● PROMPT: An exact reproduction of all entries is required.
---+---
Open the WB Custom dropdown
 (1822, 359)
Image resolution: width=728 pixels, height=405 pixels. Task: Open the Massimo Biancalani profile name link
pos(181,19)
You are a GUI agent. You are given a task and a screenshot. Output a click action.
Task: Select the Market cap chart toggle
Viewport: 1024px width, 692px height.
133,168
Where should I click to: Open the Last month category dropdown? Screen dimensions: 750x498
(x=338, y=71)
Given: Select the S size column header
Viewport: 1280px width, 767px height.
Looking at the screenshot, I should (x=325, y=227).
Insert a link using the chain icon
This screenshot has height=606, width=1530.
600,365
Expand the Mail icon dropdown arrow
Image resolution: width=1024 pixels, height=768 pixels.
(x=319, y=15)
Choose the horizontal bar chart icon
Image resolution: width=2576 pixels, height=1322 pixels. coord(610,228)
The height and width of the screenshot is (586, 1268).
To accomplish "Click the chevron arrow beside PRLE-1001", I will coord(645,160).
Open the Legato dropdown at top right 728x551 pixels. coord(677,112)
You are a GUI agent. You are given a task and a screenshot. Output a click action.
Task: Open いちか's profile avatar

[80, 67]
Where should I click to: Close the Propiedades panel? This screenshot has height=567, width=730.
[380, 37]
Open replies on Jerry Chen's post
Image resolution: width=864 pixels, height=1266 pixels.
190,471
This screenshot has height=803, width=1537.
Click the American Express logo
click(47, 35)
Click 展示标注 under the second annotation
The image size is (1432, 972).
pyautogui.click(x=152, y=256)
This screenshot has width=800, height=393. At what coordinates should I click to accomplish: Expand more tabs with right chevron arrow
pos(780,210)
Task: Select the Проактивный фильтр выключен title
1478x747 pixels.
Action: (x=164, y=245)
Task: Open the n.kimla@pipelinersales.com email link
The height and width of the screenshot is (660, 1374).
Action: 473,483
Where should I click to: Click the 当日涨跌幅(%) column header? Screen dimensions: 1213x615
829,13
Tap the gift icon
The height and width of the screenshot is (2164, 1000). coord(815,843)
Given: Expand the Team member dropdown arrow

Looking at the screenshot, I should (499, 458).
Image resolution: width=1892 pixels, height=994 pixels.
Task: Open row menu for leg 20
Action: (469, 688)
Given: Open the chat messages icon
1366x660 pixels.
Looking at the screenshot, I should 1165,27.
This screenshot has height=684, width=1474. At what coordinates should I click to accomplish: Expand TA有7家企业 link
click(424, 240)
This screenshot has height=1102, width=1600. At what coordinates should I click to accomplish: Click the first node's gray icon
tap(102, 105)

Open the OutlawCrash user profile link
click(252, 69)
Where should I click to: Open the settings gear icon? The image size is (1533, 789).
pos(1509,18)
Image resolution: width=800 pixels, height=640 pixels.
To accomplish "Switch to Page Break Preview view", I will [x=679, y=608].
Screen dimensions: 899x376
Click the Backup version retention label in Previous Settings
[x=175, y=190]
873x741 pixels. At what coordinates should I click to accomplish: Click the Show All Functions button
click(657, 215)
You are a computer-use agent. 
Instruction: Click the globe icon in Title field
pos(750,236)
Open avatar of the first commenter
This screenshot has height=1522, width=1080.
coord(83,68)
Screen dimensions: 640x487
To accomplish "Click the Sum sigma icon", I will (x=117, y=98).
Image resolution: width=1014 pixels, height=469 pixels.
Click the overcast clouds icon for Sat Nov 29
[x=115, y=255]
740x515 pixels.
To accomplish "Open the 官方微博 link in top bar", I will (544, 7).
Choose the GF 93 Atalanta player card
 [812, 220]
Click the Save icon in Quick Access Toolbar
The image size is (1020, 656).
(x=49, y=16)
---+---
● WRITTEN SOLUTION:
Open the WB Custom dropdown
 (1822, 359)
Image resolution: width=728 pixels, height=405 pixels. Task: Open the Massimo Biancalani profile name link
pos(181,19)
You are a GUI agent. You are given a task and a screenshot. Output a click action.
Task: Select the Market cap chart toggle
Viewport: 1024px width, 692px height.
133,168
Where should I click to: Open the Last month category dropdown? Screen dimensions: 750x498
(x=338, y=71)
Given: Select the S size column header
Viewport: 1280px width, 767px height.
Looking at the screenshot, I should (x=325, y=227).
Insert a link using the chain icon
This screenshot has height=606, width=1530.
600,365
Expand the Mail icon dropdown arrow
Image resolution: width=1024 pixels, height=768 pixels.
(x=319, y=15)
Choose the horizontal bar chart icon
Image resolution: width=2576 pixels, height=1322 pixels. coord(610,228)
The height and width of the screenshot is (586, 1268).
To accomplish "Click the chevron arrow beside PRLE-1001", I will coord(645,160).
Open the Legato dropdown at top right 728x551 pixels. coord(677,112)
You are a GUI agent. You are given a task and a screenshot. Output a click action.
Task: Open いちか's profile avatar

[80, 67]
Where should I click to: Close the Propiedades panel? This screenshot has height=567, width=730.
[380, 37]
Open replies on Jerry Chen's post
Image resolution: width=864 pixels, height=1266 pixels.
190,471
This screenshot has height=803, width=1537.
Click the American Express logo
click(47, 35)
Click 展示标注 under the second annotation
The image size is (1432, 972).
pyautogui.click(x=152, y=256)
This screenshot has width=800, height=393. At what coordinates should I click to accomplish: Expand more tabs with right chevron arrow
pos(780,210)
Task: Select the Проактивный фильтр выключен title
1478x747 pixels.
Action: (x=164, y=245)
Task: Open the n.kimla@pipelinersales.com email link
The height and width of the screenshot is (660, 1374).
Action: 473,483
Where should I click to: Click the 当日涨跌幅(%) column header? Screen dimensions: 1213x615
829,13
Tap the gift icon
The height and width of the screenshot is (2164, 1000). coord(815,843)
Given: Expand the Team member dropdown arrow

Looking at the screenshot, I should (499, 458).
Image resolution: width=1892 pixels, height=994 pixels.
Task: Open row menu for leg 20
Action: (469, 688)
Given: Open the chat messages icon
1366x660 pixels.
Looking at the screenshot, I should 1165,27.
This screenshot has height=684, width=1474. At what coordinates should I click to accomplish: Expand TA有7家企业 link
click(424, 240)
This screenshot has height=1102, width=1600. At what coordinates should I click to accomplish: Click the first node's gray icon
tap(102, 105)

Open the OutlawCrash user profile link
click(252, 69)
Where should I click to: Open the settings gear icon? The image size is (1533, 789).
pos(1509,18)
Image resolution: width=800 pixels, height=640 pixels.
To accomplish "Switch to Page Break Preview view", I will [x=679, y=608].
Screen dimensions: 899x376
Click the Backup version retention label in Previous Settings
[x=175, y=190]
873x741 pixels. At what coordinates should I click to accomplish: Click the Show All Functions button
click(657, 215)
You are a computer-use agent. 
Instruction: Click the globe icon in Title field
pos(750,236)
Open avatar of the first commenter
This screenshot has height=1522, width=1080.
coord(83,68)
Screen dimensions: 640x487
To accomplish "Click the Sum sigma icon", I will (x=117, y=98).
Image resolution: width=1014 pixels, height=469 pixels.
Click the overcast clouds icon for Sat Nov 29
[x=115, y=255]
740x515 pixels.
To accomplish "Open the 官方微博 link in top bar", I will (544, 7).
Choose the GF 93 Atalanta player card
 [812, 220]
Click the Save icon in Quick Access Toolbar
The image size is (1020, 656).
(x=49, y=16)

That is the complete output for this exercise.